== Records provided

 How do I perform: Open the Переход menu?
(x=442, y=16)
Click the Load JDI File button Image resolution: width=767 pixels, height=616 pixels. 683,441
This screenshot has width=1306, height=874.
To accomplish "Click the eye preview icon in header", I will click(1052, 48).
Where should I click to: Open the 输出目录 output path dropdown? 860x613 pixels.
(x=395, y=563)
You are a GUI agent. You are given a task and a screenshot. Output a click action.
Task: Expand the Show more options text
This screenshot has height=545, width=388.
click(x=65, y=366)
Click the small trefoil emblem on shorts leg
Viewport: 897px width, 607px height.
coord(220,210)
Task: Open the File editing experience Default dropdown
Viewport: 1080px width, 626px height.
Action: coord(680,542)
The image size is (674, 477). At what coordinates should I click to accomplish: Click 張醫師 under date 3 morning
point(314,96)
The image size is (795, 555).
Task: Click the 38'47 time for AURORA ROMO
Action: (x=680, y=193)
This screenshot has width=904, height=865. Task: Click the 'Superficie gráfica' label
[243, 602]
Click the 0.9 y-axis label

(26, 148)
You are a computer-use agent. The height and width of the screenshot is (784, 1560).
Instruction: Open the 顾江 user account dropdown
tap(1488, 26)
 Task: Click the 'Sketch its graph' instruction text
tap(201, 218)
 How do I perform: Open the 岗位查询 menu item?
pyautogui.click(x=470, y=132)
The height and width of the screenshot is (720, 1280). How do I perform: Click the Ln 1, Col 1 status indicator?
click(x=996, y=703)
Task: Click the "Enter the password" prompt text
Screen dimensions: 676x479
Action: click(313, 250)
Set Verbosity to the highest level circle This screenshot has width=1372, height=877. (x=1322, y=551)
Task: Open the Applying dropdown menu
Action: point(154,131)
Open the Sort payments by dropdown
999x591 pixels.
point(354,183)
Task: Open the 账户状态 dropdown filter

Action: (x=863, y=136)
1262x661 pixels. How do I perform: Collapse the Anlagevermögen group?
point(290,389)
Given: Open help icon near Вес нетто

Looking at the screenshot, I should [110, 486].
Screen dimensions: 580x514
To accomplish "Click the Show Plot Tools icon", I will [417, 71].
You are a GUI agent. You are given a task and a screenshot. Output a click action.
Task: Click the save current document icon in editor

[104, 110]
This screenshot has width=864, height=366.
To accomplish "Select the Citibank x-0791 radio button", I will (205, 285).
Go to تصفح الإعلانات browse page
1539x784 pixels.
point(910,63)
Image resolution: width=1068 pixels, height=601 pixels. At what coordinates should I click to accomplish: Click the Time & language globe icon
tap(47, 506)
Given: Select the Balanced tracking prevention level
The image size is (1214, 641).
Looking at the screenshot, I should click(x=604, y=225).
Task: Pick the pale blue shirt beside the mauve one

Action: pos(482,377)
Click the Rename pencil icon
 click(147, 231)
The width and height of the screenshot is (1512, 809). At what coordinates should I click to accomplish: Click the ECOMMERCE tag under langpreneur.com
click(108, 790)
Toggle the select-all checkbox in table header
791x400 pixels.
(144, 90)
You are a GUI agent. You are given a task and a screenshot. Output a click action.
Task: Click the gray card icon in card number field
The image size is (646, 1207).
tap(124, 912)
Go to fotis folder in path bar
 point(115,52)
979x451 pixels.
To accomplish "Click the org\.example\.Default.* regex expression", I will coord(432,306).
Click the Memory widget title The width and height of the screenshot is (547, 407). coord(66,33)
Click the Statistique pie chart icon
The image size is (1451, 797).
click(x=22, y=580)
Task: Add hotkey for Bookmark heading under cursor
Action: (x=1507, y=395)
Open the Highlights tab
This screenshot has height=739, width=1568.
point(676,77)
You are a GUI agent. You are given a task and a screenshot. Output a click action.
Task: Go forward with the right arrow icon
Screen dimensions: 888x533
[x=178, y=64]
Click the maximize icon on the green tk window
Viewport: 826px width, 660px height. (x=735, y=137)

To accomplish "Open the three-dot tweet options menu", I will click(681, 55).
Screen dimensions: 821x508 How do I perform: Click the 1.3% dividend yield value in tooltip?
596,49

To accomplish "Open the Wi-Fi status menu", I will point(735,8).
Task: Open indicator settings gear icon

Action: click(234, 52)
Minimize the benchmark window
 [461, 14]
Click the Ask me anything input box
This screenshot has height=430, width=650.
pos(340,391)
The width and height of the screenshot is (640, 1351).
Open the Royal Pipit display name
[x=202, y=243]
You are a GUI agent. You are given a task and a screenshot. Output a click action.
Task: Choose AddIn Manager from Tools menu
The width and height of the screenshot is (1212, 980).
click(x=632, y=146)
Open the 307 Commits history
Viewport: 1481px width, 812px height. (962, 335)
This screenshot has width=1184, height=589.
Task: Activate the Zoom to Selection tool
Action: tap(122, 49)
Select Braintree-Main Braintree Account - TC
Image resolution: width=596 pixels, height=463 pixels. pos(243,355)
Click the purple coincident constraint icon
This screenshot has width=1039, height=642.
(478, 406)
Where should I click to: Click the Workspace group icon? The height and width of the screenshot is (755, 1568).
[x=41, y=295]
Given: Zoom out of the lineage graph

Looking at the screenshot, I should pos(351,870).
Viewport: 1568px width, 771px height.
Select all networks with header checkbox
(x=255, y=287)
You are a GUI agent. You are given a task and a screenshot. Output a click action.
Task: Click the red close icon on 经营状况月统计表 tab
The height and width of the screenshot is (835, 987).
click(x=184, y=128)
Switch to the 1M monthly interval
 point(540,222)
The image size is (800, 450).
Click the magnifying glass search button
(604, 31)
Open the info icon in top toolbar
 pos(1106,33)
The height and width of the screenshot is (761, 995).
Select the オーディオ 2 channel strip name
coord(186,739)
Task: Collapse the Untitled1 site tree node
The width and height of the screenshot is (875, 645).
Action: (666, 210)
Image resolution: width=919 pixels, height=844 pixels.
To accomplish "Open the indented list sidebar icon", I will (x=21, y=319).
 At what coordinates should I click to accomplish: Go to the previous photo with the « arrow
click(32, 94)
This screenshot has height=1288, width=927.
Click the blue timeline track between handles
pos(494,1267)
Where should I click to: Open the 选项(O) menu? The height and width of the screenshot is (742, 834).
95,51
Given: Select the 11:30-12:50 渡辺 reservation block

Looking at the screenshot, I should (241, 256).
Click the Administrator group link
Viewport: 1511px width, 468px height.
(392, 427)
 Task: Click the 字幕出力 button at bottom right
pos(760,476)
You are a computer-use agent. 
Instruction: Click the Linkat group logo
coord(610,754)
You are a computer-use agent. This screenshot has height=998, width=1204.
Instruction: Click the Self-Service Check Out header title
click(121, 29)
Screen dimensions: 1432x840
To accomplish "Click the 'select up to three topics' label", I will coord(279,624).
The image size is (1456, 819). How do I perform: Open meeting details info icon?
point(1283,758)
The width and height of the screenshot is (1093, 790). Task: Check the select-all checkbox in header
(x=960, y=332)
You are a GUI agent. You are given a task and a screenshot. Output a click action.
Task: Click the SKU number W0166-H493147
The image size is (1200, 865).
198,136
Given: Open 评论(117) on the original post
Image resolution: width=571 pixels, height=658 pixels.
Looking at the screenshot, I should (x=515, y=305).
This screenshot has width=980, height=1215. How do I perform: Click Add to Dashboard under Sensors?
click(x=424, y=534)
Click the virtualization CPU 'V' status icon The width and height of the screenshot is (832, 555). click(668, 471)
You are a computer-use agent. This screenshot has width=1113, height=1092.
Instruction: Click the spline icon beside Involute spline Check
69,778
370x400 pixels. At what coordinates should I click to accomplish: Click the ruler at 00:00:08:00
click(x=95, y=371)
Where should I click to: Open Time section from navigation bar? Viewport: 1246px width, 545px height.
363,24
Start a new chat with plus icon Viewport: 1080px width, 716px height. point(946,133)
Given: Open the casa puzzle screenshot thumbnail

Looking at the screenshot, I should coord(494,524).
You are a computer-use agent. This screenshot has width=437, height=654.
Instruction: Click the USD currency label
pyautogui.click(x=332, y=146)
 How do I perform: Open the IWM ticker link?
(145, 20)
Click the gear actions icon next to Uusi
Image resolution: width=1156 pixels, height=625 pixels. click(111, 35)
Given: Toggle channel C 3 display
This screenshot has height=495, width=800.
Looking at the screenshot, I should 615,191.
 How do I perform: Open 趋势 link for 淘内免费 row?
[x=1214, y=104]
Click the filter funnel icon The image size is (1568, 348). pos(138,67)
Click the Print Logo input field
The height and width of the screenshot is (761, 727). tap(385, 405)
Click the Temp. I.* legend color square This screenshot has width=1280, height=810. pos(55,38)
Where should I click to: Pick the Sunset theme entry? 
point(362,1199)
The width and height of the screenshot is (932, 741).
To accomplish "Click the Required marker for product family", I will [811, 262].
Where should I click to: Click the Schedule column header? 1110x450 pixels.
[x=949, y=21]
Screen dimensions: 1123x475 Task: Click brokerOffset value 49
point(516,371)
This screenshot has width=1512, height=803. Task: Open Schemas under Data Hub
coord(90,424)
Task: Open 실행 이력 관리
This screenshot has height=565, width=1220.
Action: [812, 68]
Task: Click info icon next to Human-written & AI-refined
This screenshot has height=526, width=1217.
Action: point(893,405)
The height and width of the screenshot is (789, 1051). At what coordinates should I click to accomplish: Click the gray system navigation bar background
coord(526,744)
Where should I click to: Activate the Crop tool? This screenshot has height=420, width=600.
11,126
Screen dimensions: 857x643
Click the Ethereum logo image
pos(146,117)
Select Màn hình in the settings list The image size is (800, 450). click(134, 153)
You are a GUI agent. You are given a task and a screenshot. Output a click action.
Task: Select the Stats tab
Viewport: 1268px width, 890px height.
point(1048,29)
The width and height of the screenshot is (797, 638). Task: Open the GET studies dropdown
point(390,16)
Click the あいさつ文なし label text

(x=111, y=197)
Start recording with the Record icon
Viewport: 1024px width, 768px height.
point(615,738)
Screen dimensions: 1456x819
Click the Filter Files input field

====

Work order: Find "Tools" in the preceding records. Copy each line that holds it.

Exercise solution:
To accomplish "Click the Show Plot Tools icon", I will [417, 71].
Task: Choose AddIn Manager from Tools menu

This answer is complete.